IT - here we go again...

Yesterday, a government report leaked to the Health Service Journal revealed that the NHS spend £86 million per year on thousands of websites which are often poorly designed, difficult to locate and irrelevant to patient needs. Amidst a monumental budget deficit and spending cuts across Whitehall, the NHS budget will be ring-fenced but expenditure of this scale for substandard IT services shows that there is room for substantial savings.

Up to one-third of around 4,000 NHS websites have “at least one notable deficit in standards”, the report said. Problems have ranged from poor navigation to simply poor content.  A Google search of the nhs.uk domain produces more than 86 million different pages, many of which are deemed inaccessible and/or useless for the average patient. Half of the websites fail to even provide a contact email address.

Unfortunately, this is systematic of wider IT issues within the NHS and the public sector. Taxpayers are just not being provided with a good service, and nor are they being given value for money as schemes are so often overpriced. You have to wonder why the NHS has the need to host so many sites.

In terms of embracing technology, the NHS’s entrance into the 21st Century has been very rocky. In the US, they have been using the World Wide Web for some time; utilising it to improve patient care, communication and well-being. With only half of the NHS websites providing email addresses, this cannot be happening here. Waste must be cut out in these times of austerity and by drawing on technology we can go some way to doing so, even if by merely replacing paper correspondence with a digital alternative.

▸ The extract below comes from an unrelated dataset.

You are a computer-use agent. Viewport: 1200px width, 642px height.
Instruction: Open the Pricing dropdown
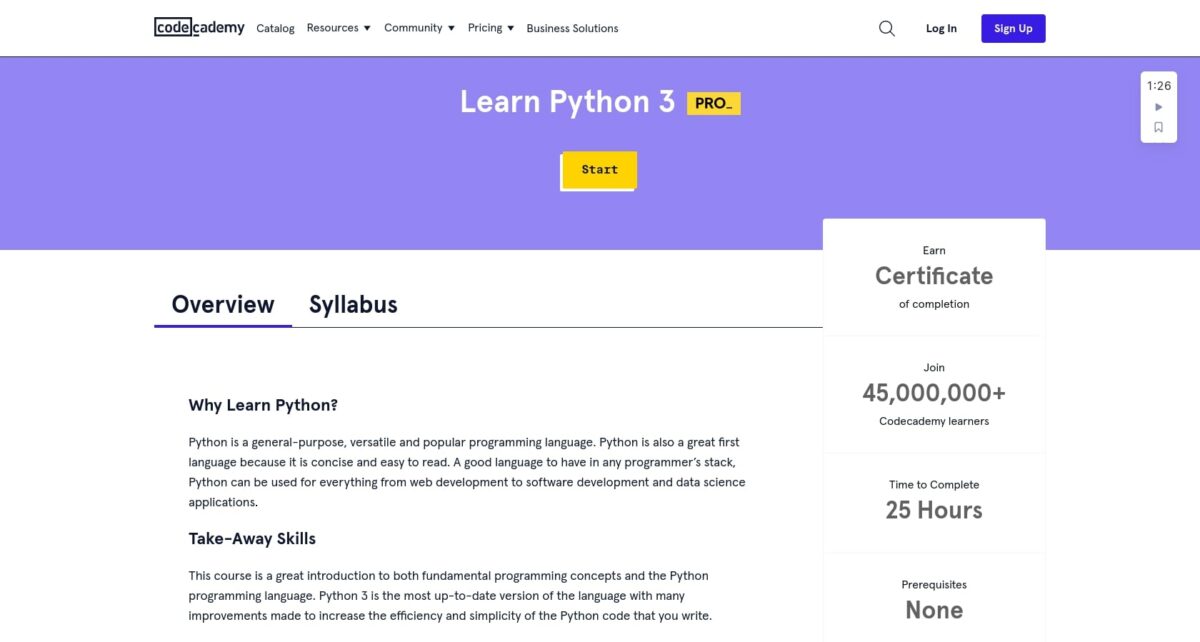click(x=490, y=28)
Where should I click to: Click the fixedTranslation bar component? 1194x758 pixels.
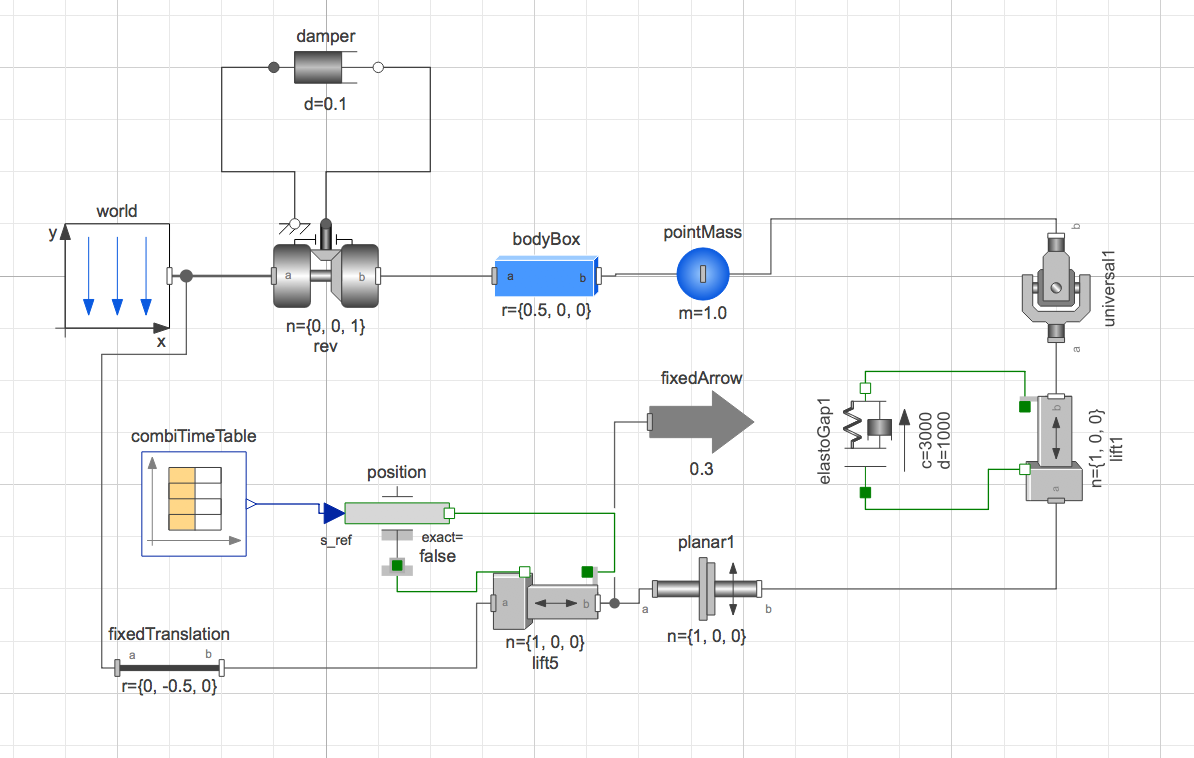pyautogui.click(x=169, y=668)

Action must be taken over the National Programme for IT (NPfIT) in particular. This is the Department of Health’s (DoH) £12 billion project to move the NHS towards a single, centrally-mandated electronic care record for patients and to connect 30,000 GP’s to 300 hospitals. However, it is also one of the biggest examples of extreme waste and shoddy management in central government projects in recent times.

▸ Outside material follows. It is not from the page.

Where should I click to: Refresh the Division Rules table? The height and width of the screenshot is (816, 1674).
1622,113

The government released a white paper last month setting out wide-ranging changes to the NHS. As our post assessing the White Paper reported, the NPfIT was not mentioned at all. NHS Chief Executive Sir David Nicholson vaguely told a press briefing at the papers launch that,

"In the next four weeks we will be making an announcement on the NPfIT and how we will reconfigure and change it to reflect the bottom-up changes in this document."

Hardly swift action, so we’ll have to wait for the details. However, as John O’Connell blogged on back in May, trusts have already started to abandon the £12bn flop for their own individually negotiated contracts.  We can only sit and wait to see how the coalition reforms the programme and to see if they go far enough. In our book, How to Cut Public Spending (and still win an election), we called for it to be scrapped altogether, saving the taxpayer over £1 billion annually over a seven year period.

The truth is that the NHS is riddled with waste, as are other departments, most notably with regard to IT.  Websites are often all expensive-style with no substance, IT provision in the public sector is too costly in general and yet the DoH cites a £120 million saving as a result of implementing NPfIT. The reality is that a saving ten times as large can be made if the scheme is terminated, before more taxpayers’ money is squandered. The Government’s history regarding public sector IT provision just couldn’t get any worse.  We have to hope for a much brighter future.